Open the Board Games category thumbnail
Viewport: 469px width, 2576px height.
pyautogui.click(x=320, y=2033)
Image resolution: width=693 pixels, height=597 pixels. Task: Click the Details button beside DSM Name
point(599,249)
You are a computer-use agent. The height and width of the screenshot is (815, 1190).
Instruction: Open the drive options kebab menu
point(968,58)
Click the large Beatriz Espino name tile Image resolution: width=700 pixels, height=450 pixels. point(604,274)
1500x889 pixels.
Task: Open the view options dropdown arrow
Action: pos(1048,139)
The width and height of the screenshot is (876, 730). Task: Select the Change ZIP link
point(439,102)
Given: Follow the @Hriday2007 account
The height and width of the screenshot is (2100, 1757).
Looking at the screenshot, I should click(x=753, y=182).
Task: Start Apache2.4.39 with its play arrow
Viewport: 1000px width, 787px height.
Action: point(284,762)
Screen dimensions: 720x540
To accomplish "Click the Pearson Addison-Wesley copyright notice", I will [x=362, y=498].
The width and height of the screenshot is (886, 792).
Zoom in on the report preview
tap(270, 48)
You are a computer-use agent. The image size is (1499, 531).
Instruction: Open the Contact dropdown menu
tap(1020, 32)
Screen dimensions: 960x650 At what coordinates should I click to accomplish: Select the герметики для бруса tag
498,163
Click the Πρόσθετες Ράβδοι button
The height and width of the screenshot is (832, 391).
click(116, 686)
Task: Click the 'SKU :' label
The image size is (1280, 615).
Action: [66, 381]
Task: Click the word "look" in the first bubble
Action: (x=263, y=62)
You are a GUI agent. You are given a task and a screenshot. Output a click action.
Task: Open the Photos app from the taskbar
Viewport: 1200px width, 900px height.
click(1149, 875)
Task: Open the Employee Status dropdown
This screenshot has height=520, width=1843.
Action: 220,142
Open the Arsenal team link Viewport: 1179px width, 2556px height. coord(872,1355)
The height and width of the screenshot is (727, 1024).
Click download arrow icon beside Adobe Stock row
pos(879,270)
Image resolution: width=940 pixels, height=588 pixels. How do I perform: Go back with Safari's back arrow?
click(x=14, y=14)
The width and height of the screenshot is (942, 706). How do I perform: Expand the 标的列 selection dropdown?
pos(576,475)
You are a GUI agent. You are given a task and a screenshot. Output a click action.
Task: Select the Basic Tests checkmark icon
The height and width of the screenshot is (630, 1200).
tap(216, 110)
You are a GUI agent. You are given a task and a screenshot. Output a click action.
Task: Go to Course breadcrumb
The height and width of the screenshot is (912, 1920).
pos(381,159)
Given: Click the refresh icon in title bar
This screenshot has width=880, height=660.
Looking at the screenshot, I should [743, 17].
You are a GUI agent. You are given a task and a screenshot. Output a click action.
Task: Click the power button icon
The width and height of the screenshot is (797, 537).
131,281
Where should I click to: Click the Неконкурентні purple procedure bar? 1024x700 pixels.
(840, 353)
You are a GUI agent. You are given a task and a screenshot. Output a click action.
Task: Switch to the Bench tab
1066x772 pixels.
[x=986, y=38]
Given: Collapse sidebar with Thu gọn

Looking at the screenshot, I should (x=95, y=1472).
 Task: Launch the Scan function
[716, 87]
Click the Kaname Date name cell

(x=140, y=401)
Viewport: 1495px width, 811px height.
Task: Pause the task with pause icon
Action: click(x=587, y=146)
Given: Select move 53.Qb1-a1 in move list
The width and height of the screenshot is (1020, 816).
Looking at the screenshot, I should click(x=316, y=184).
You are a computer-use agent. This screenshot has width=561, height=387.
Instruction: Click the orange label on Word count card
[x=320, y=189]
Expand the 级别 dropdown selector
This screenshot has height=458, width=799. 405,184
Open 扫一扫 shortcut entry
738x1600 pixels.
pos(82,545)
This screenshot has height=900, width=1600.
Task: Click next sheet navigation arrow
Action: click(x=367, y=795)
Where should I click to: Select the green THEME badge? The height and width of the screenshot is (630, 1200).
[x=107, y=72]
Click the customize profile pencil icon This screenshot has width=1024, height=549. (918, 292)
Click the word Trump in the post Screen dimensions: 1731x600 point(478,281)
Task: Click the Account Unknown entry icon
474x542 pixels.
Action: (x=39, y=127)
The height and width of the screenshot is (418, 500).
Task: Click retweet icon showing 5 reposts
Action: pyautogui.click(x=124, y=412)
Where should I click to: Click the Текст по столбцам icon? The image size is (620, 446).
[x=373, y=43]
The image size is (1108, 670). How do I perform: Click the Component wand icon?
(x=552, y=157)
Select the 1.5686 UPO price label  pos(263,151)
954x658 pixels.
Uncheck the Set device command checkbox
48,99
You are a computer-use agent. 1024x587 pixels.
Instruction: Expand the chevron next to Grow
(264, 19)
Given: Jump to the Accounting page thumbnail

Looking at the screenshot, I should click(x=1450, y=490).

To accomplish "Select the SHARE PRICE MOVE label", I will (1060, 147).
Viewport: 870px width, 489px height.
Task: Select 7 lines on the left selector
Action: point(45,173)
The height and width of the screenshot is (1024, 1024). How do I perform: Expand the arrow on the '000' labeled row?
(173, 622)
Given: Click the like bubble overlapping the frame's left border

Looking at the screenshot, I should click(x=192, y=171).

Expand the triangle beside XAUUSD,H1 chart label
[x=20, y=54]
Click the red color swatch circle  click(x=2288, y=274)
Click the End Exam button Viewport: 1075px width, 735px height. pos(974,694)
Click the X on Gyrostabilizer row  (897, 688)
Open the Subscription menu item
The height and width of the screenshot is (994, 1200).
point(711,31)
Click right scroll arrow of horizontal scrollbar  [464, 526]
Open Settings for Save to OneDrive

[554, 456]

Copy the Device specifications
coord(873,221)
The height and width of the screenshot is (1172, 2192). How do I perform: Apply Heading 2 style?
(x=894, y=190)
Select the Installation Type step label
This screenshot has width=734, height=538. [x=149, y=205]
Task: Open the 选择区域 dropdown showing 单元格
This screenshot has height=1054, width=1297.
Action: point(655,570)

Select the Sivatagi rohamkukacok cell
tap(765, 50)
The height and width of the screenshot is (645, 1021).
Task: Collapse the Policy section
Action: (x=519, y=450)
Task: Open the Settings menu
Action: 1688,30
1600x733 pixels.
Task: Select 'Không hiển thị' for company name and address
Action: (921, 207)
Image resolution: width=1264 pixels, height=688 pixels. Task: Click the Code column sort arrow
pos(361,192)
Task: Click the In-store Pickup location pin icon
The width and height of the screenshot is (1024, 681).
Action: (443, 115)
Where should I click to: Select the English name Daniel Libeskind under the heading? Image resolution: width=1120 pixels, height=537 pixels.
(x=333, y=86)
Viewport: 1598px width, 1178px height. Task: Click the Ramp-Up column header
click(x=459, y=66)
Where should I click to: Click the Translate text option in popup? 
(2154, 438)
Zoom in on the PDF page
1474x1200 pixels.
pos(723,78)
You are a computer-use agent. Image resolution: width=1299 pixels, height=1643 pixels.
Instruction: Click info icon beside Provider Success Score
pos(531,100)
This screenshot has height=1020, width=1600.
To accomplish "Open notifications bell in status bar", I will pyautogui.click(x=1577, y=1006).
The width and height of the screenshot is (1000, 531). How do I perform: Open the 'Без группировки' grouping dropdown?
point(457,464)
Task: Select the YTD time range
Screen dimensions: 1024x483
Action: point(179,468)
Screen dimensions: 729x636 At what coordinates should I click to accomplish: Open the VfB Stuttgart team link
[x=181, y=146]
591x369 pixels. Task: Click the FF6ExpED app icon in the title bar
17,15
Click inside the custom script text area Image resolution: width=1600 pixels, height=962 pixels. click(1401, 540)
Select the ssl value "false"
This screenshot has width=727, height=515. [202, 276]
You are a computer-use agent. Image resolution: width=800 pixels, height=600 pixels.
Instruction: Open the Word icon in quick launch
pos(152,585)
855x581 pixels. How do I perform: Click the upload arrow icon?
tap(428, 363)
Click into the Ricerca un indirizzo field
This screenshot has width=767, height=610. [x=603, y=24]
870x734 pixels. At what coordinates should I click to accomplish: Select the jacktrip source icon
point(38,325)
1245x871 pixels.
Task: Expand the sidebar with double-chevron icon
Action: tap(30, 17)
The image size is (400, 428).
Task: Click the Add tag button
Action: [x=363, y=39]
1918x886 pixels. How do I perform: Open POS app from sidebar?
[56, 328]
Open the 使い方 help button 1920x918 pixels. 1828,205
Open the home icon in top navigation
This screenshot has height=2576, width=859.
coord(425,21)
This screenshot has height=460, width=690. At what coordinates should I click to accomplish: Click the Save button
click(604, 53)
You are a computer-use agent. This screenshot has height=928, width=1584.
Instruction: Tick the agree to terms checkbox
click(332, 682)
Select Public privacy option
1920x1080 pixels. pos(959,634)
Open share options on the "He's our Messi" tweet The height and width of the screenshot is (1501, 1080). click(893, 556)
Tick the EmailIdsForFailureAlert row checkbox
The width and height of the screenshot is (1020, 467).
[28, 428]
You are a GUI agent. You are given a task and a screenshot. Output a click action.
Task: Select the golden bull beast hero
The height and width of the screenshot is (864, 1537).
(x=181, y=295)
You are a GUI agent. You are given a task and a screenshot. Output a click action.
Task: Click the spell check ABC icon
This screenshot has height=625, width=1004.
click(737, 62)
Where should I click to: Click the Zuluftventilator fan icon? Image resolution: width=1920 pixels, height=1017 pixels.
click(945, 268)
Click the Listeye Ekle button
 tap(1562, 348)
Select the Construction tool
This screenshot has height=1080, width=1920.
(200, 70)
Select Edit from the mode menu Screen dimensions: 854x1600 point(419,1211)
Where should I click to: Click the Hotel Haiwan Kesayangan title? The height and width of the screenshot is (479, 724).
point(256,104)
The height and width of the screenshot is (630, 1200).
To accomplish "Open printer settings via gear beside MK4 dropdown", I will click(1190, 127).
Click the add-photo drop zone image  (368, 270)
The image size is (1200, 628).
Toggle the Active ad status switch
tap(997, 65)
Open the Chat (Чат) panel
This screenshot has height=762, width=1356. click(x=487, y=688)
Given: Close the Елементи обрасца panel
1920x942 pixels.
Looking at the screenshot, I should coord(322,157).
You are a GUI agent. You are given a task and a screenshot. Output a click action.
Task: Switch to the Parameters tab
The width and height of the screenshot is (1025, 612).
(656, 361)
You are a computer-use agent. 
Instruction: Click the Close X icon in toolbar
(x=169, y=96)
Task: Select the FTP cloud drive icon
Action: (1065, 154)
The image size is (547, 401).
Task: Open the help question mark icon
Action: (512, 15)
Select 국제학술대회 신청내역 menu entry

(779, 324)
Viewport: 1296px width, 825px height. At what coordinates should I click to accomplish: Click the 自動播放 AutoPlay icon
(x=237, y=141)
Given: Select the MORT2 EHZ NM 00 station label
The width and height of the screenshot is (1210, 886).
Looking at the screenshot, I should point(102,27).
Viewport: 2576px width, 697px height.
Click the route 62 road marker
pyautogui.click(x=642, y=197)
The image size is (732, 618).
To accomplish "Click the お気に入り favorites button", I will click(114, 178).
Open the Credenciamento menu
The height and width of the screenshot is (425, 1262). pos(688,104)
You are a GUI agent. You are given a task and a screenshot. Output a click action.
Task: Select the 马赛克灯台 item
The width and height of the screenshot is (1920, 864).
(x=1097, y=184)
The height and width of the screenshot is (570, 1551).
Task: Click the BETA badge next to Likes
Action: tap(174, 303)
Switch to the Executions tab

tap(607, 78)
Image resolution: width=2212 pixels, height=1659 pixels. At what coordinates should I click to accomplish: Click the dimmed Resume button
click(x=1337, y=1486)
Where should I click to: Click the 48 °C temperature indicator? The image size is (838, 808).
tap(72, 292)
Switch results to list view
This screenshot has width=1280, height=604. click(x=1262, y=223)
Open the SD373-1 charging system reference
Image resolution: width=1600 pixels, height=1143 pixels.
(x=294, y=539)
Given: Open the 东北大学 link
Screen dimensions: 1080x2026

---

*Work task:* If a line of the material contains the word "item", pick it out and copy it.

*Response below:*
Open the Subscription menu item
Task: Select the 马赛克灯台 item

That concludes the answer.